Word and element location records
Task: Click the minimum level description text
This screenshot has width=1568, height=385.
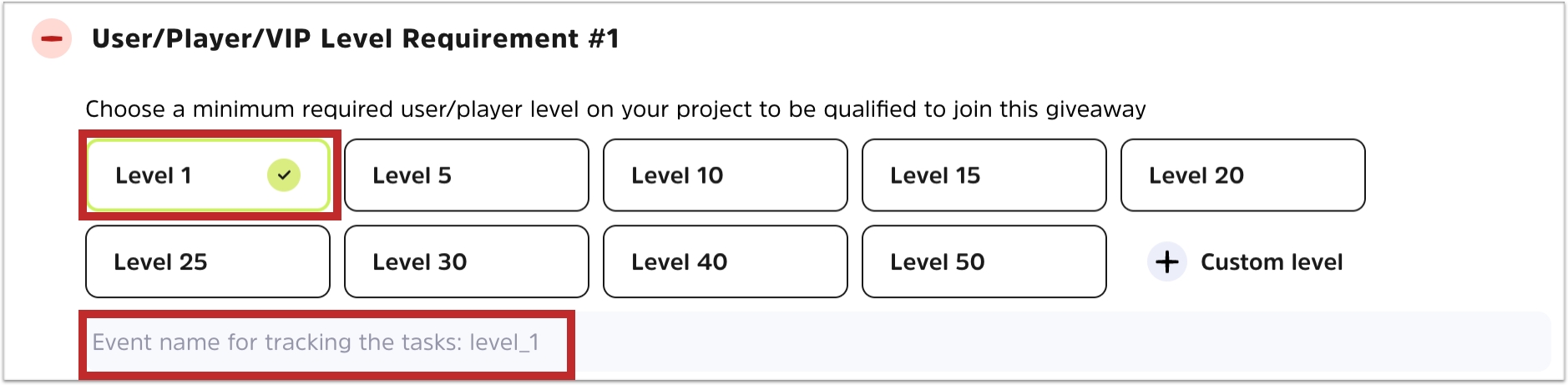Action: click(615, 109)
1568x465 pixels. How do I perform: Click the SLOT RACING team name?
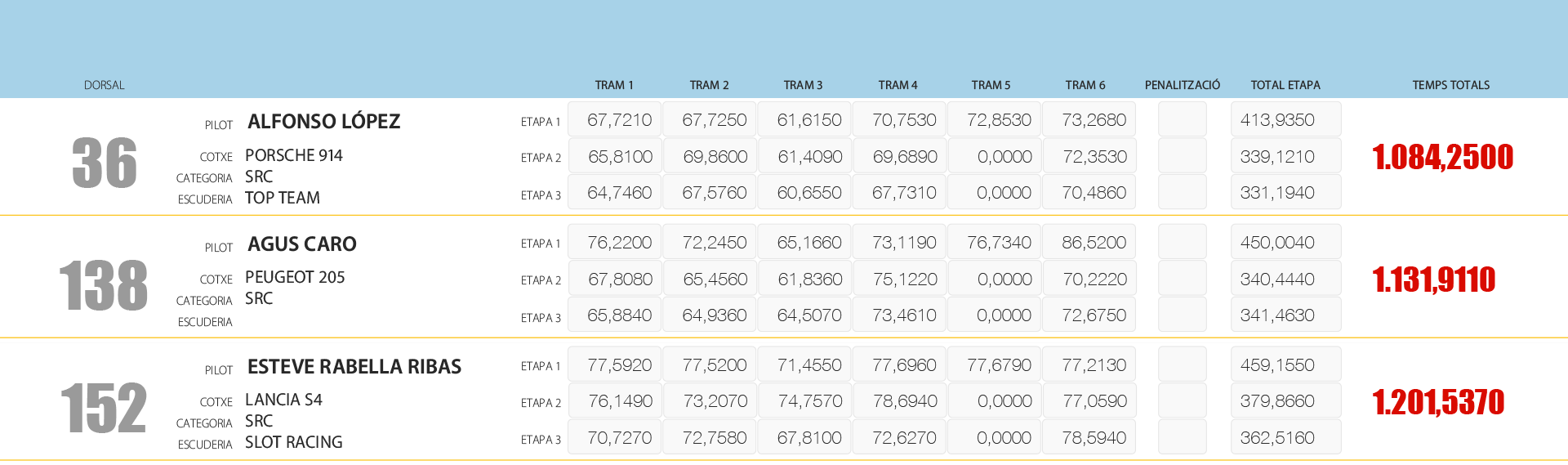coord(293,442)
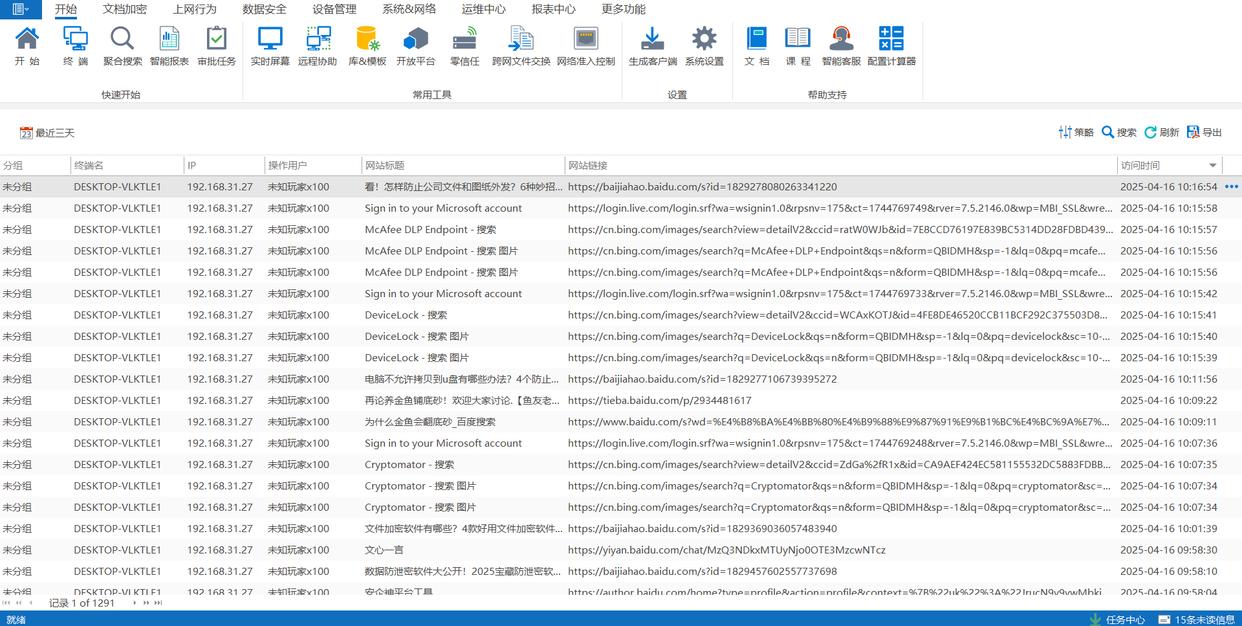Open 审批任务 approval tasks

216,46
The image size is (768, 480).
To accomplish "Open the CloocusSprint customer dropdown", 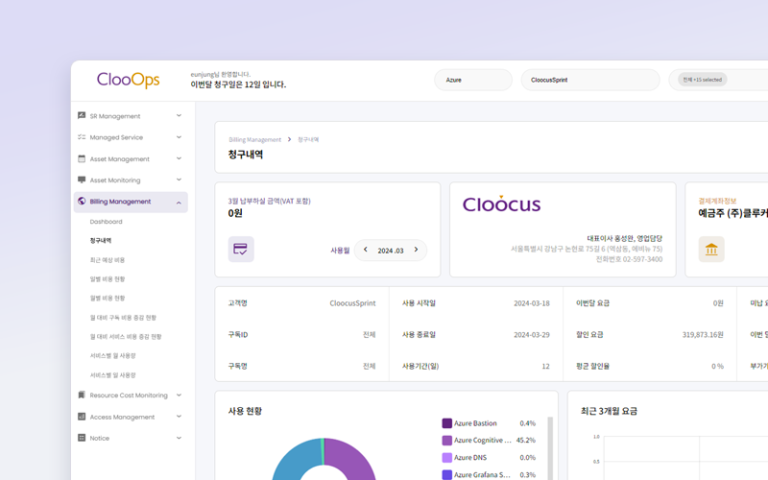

## WHAT THE EXERCISE ASKS:
Rewrite the entries above, swapping "screenshot" for "screen capture" and keeping everything else unchanged. Leave the pictures out of your answer.

## FULL ANSWER:
Task: Click the minimum level description text
This screen capture has width=1568, height=385.
Action: click(615, 109)
1568x465 pixels. How do I perform: Click the SLOT RACING team name?
coord(293,442)
Open 审批任务 approval tasks

216,46
The image size is (768, 480).
To accomplish "Open the CloocusSprint customer dropdown", 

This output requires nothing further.